§ **Text passage**

The fact that again we frequently hear people bemoaning the fact that before 9/11 people failed to ‘connect the dots’ and realize what was going on suggests that the problem has not gone away. It is true that with modern computers one can create algorithms that in principle can quickly search databases for patterns, something that was not available to the FBI in 1971. But the problem is that computers also enable vastly more data to be collected and the ‘collect it all’ mentality that has become the goal of the NSA means that the number of dots that are collected has also increased exponentially.

This is why, as Peter Maass describes, some NSA analysts have warned in internal memos against the ‘collect it all’ mentality.

As members of congress struggle to agree on which surveillance programs to re-authorize before the Patriot Act expires, they might consider the unusual advice of an intelligence analyst at the National Security Agency who warned about the danger of collecting too much data.

“We in the agency are at risk of a similar, collective paralysis in the face of a dizzying array of choices every single day,” the analyst wrote in 2011. “’Analysis paralysis’ isn’t only a cute rhyme. It’s the term for what happens when you spend so much time analyzing a situation that you ultimately stymie any outcome …. It’s what happens in SIGINT [signals intelligence] when we have access to endless possibilities, but we struggle to prioritize, narrow, and exploit the best ones.”

The document is one of about a dozen in which NSA intelligence experts express concerns usually heard from the agency’s critics: that the U.S. government’s “collect it all” strategy can undermine the effort to fight terrorism. The documents, provided to The Intercept by NSA whistleblower Edward Snowden, appear to contradict years of statements from senior officials who have claimed that pervasive surveillance of global communications helps the government identify terrorists before they strike or quickly find them after an attack.

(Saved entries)
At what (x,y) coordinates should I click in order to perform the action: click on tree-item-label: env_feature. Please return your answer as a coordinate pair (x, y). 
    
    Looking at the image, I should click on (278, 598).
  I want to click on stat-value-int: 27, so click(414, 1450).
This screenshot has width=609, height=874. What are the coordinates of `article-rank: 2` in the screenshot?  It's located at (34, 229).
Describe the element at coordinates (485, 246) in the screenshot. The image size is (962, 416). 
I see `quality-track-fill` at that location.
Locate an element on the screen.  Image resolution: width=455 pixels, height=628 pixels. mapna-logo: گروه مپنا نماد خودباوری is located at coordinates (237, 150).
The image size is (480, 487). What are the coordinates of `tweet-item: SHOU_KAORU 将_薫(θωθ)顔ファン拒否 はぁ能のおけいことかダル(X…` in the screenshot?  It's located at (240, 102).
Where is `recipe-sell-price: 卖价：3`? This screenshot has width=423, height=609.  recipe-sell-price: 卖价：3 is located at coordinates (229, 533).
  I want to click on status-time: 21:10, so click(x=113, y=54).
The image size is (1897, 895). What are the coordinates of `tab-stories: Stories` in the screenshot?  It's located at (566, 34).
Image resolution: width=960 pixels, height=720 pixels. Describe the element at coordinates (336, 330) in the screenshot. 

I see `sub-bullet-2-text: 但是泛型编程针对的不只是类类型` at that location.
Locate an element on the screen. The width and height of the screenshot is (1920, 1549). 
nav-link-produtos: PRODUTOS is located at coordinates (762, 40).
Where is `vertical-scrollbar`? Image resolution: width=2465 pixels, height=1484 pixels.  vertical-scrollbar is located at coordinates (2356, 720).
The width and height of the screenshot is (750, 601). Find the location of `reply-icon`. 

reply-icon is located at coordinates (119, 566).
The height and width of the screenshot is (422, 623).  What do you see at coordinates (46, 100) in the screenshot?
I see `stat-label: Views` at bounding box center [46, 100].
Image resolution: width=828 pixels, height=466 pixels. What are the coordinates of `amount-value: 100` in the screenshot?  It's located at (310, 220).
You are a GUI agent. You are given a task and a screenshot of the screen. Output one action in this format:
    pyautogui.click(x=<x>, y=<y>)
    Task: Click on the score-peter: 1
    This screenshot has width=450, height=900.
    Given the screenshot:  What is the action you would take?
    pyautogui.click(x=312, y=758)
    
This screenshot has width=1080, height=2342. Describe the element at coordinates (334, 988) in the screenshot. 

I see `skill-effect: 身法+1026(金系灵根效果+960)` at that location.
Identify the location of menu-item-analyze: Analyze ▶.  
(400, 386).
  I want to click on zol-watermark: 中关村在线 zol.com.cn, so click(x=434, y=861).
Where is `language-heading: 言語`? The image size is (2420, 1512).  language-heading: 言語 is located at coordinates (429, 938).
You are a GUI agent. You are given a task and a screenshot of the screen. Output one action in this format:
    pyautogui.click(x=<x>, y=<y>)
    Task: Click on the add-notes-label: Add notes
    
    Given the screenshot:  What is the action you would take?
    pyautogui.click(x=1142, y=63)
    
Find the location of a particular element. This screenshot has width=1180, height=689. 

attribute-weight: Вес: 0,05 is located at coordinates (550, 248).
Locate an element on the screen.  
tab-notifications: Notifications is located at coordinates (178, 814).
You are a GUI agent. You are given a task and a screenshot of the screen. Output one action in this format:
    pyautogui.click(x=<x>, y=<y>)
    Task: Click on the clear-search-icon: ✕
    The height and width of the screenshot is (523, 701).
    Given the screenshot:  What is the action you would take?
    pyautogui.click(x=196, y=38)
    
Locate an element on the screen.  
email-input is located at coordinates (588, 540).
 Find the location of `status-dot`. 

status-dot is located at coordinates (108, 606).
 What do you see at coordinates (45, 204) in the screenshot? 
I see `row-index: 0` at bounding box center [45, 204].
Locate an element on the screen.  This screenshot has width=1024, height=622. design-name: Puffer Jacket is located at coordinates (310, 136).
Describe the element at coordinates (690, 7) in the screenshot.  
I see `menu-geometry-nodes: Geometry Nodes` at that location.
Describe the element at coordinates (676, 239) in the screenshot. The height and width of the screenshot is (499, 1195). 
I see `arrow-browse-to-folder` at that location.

§ **What to do**
[A] In the passage on NSA data collection, in what year did the analyst write the warning about "analysis paralysis"?
[B] Reproduce the passage on NSA data collection between "The fact that again" and "also increased exponentially.", inclusive.
The records aren't needed here.

§ **List of answers**
[A] 2011

[B]
The fact that again we frequently hear people bemoaning the fact that before 9/11 people failed to ‘connect the dots’ and realize what was going on suggests that the problem has not gone away. It is true that with modern computers one can create algorithms that in principle can quickly search databases for patterns, something that was not available to the FBI in 1971. But the problem is that computers also enable vastly more data to be collected and the ‘collect it all’ mentality that has become the goal of the NSA means that the number of dots that are collected has also increased exponentially.